- [Your objective]
Render all the records below as a numbered list, one line per item, leaving out blank lines.

- [Dataset]

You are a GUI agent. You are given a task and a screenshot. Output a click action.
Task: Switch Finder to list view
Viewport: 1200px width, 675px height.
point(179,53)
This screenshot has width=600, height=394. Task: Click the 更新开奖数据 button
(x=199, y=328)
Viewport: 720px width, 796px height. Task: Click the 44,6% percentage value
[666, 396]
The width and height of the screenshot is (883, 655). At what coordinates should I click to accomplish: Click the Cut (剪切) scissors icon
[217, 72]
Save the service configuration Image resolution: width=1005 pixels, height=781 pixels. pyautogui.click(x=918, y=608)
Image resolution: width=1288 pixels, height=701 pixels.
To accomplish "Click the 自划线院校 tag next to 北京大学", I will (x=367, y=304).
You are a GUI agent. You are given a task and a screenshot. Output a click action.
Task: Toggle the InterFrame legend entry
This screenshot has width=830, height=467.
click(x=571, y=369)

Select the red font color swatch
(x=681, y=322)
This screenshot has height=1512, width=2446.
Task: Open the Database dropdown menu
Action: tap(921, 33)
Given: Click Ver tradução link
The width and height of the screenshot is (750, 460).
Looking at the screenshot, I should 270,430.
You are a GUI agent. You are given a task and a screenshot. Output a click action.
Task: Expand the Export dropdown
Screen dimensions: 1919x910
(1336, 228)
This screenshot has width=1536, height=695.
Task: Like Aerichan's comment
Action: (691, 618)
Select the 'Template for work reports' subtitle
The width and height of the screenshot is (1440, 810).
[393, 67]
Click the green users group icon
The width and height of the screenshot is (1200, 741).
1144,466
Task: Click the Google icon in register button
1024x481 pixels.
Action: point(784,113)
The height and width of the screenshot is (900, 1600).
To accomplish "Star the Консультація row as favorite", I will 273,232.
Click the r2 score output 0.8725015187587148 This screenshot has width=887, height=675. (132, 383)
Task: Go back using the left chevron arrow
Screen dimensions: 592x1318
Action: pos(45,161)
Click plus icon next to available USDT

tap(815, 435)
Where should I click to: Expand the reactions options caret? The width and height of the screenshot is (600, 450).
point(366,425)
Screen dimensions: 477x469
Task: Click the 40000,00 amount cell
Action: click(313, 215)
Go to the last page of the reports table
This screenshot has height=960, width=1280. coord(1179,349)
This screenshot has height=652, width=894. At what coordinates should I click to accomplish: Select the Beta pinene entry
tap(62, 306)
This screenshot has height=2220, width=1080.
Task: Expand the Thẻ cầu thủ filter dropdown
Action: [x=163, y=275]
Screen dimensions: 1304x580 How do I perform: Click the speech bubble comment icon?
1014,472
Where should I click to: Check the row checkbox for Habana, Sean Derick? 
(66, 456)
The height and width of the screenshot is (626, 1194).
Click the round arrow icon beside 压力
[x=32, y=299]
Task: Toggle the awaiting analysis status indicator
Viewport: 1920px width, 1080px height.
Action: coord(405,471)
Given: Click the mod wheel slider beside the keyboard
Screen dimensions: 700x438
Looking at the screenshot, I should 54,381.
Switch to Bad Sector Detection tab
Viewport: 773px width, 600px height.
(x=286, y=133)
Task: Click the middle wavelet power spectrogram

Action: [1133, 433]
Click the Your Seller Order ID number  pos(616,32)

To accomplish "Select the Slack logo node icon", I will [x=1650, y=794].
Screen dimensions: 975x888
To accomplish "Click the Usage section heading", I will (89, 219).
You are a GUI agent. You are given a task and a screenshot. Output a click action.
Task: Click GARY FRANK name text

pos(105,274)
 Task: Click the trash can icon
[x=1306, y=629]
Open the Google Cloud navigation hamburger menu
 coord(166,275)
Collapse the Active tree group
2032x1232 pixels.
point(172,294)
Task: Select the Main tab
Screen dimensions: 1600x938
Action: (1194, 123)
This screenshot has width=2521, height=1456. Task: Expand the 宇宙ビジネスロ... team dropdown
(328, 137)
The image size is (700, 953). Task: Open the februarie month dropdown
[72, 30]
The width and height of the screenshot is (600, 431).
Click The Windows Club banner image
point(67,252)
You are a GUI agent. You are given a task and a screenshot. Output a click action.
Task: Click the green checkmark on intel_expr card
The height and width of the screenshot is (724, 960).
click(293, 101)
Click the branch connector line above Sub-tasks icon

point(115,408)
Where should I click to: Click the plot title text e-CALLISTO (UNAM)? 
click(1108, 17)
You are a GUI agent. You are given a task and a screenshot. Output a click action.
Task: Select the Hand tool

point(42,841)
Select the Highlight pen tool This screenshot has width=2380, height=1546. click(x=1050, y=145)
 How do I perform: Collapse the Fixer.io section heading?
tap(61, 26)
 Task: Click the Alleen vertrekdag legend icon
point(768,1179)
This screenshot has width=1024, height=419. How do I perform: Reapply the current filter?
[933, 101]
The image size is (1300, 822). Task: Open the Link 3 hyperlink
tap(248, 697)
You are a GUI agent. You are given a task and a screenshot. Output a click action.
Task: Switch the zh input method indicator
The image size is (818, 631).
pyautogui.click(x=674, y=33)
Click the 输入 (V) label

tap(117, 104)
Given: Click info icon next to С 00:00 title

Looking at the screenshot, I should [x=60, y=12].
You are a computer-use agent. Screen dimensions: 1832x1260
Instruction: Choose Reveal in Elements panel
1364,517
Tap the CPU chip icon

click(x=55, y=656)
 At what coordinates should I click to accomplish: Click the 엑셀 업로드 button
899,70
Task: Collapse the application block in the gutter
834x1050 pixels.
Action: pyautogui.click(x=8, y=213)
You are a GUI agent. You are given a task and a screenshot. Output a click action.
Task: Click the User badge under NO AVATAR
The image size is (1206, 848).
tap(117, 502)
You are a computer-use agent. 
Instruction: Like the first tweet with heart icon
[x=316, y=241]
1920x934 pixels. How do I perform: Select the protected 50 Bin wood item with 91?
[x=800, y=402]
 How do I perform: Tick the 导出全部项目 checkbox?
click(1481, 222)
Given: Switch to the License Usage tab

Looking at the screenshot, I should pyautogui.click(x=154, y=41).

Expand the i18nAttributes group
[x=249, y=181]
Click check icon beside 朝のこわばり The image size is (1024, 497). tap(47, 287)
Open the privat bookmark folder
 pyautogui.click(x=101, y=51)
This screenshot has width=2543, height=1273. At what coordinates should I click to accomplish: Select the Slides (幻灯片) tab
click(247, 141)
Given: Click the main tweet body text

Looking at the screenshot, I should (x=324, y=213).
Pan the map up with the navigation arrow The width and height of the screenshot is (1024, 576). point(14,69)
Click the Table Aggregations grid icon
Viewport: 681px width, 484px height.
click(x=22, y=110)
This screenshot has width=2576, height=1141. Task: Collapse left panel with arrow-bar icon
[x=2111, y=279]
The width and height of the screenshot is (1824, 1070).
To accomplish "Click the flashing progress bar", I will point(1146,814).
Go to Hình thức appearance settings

- [Written response]
1. You are a GUI agent. You are given a task and a screenshot. Output a click action.
2. Task: Switch Finder to list view
3. Viewport: 1200px width, 675px height.
4. point(179,53)
5. This screenshot has width=600, height=394. Task: Click the 更新开奖数据 button
6. (x=199, y=328)
7. Viewport: 720px width, 796px height. Task: Click the 44,6% percentage value
8. [666, 396]
9. The width and height of the screenshot is (883, 655). At what coordinates should I click to accomplish: Click the Cut (剪切) scissors icon
10. [217, 72]
11. Save the service configuration Image resolution: width=1005 pixels, height=781 pixels. pyautogui.click(x=918, y=608)
12. Image resolution: width=1288 pixels, height=701 pixels.
13. To accomplish "Click the 自划线院校 tag next to 北京大学", I will (x=367, y=304).
14. You are a GUI agent. You are given a task and a screenshot. Output a click action.
15. Task: Toggle the InterFrame legend entry
16. This screenshot has width=830, height=467.
17. click(x=571, y=369)
18. Select the red font color swatch
19. (x=681, y=322)
20. This screenshot has height=1512, width=2446.
21. Task: Open the Database dropdown menu
22. Action: tap(921, 33)
23. Given: Click Ver tradução link
24. The width and height of the screenshot is (750, 460).
25. Looking at the screenshot, I should 270,430.
26. You are a GUI agent. You are given a task and a screenshot. Output a click action.
27. Task: Expand the Export dropdown
28. Screen dimensions: 1919x910
29. (1336, 228)
30. This screenshot has width=1536, height=695.
31. Task: Like Aerichan's comment
32. Action: (691, 618)
33. Select the 'Template for work reports' subtitle
34. The width and height of the screenshot is (1440, 810).
35. [393, 67]
36. Click the green users group icon
37. The width and height of the screenshot is (1200, 741).
38. 1144,466
39. Task: Click the Google icon in register button
40. 1024x481 pixels.
41. Action: point(784,113)
42. The height and width of the screenshot is (900, 1600).
43. To accomplish "Star the Консультація row as favorite", I will 273,232.
44. Click the r2 score output 0.8725015187587148 This screenshot has width=887, height=675. (132, 383)
45. Task: Go back using the left chevron arrow
46. Screen dimensions: 592x1318
47. Action: pos(45,161)
48. Click plus icon next to available USDT
49. tap(815, 435)
50. Where should I click to: Expand the reactions options caret? The width and height of the screenshot is (600, 450).
51. point(366,425)
52. Screen dimensions: 477x469
53. Task: Click the 40000,00 amount cell
54. Action: click(313, 215)
55. Go to the last page of the reports table
56. This screenshot has height=960, width=1280. coord(1179,349)
57. This screenshot has height=652, width=894. At what coordinates should I click to accomplish: Select the Beta pinene entry
58. tap(62, 306)
59. This screenshot has height=2220, width=1080.
60. Task: Expand the Thẻ cầu thủ filter dropdown
61. Action: [x=163, y=275]
62. Screen dimensions: 1304x580 How do I perform: Click the speech bubble comment icon?
63. 1014,472
64. Where should I click to: Check the row checkbox for Habana, Sean Derick? 
65. (66, 456)
66. The height and width of the screenshot is (626, 1194).
67. Click the round arrow icon beside 压力
68. [x=32, y=299]
69. Task: Toggle the awaiting analysis status indicator
70. Viewport: 1920px width, 1080px height.
71. Action: coord(405,471)
72. Given: Click the mod wheel slider beside the keyboard
73. Screen dimensions: 700x438
74. Looking at the screenshot, I should 54,381.
75. Switch to Bad Sector Detection tab
76. Viewport: 773px width, 600px height.
77. (x=286, y=133)
78. Task: Click the middle wavelet power spectrogram
79. Action: [1133, 433]
80. Click the Your Seller Order ID number  pos(616,32)
81. To accomplish "Select the Slack logo node icon", I will [x=1650, y=794].
82. Screen dimensions: 975x888
83. To accomplish "Click the Usage section heading", I will (89, 219).
84. You are a GUI agent. You are given a task and a screenshot. Output a click action.
85. Task: Click GARY FRANK name text
86. pos(105,274)
87.  Task: Click the trash can icon
88. [x=1306, y=629]
89. Open the Google Cloud navigation hamburger menu
90.  coord(166,275)
91. Collapse the Active tree group
92. 2032x1232 pixels.
93. point(172,294)
94. Task: Select the Main tab
95. Screen dimensions: 1600x938
96. Action: (1194, 123)
97. This screenshot has width=2521, height=1456. Task: Expand the 宇宙ビジネスロ... team dropdown
98. (328, 137)
99. The image size is (700, 953). Task: Open the februarie month dropdown
100. [72, 30]
101. The width and height of the screenshot is (600, 431).
102. Click The Windows Club banner image
103. point(67,252)
104. You are a GUI agent. You are given a task and a screenshot. Output a click action.
105. Task: Click the green checkmark on intel_expr card
106. The height and width of the screenshot is (724, 960).
107. click(293, 101)
108. Click the branch connector line above Sub-tasks icon
109. point(115,408)
110. Where should I click to: Click the plot title text e-CALLISTO (UNAM)? 
111. click(1108, 17)
112. You are a GUI agent. You are given a task and a screenshot. Output a click action.
113. Task: Select the Hand tool
114. point(42,841)
115. Select the Highlight pen tool This screenshot has width=2380, height=1546. click(x=1050, y=145)
116.  How do I perform: Collapse the Fixer.io section heading?
117. tap(61, 26)
118.  Task: Click the Alleen vertrekdag legend icon
119. point(768,1179)
120. This screenshot has width=1024, height=419. How do I perform: Reapply the current filter?
121. [933, 101]
122. The image size is (1300, 822). Task: Open the Link 3 hyperlink
123. tap(248, 697)
124. You are a GUI agent. You are given a task and a screenshot. Output a click action.
125. Task: Switch the zh input method indicator
126. The image size is (818, 631).
127. pyautogui.click(x=674, y=33)
128. Click the 输入 (V) label
129. tap(117, 104)
130. Given: Click info icon next to С 00:00 title
131. Looking at the screenshot, I should [x=60, y=12].
132. You are a computer-use agent. Screen dimensions: 1832x1260
133. Instruction: Choose Reveal in Elements panel
134. 1364,517
135. Tap the CPU chip icon
136. click(x=55, y=656)
137.  At what coordinates should I click to accomplish: Click the 엑셀 업로드 button
138. 899,70
139. Task: Collapse the application block in the gutter
140. 834x1050 pixels.
141. Action: pyautogui.click(x=8, y=213)
142. You are a GUI agent. You are given a task and a screenshot. Output a click action.
143. Task: Click the User badge under NO AVATAR
144. The image size is (1206, 848).
145. tap(117, 502)
146. You are a computer-use agent. 
147. Instruction: Like the first tweet with heart icon
148. [x=316, y=241]
149. 1920x934 pixels. How do I perform: Select the protected 50 Bin wood item with 91?
150. [x=800, y=402]
151.  How do I perform: Tick the 导出全部项目 checkbox?
152. click(1481, 222)
153. Given: Switch to the License Usage tab
154. Looking at the screenshot, I should pyautogui.click(x=154, y=41).
155. Expand the i18nAttributes group
156. [x=249, y=181]
157. Click check icon beside 朝のこわばり The image size is (1024, 497). tap(47, 287)
158. Open the privat bookmark folder
159.  pyautogui.click(x=101, y=51)
160. This screenshot has width=2543, height=1273. At what coordinates should I click to accomplish: Select the Slides (幻灯片) tab
161. click(247, 141)
162. Given: Click the main tweet body text
163. Looking at the screenshot, I should (x=324, y=213).
164. Pan the map up with the navigation arrow The width and height of the screenshot is (1024, 576). point(14,69)
165. Click the Table Aggregations grid icon
166. Viewport: 681px width, 484px height.
167. click(x=22, y=110)
168. This screenshot has width=2576, height=1141. Task: Collapse left panel with arrow-bar icon
169. [x=2111, y=279]
170. The width and height of the screenshot is (1824, 1070).
171. To accomplish "Click the flashing progress bar", I will point(1146,814).
172. Go to Hình thức appearance settings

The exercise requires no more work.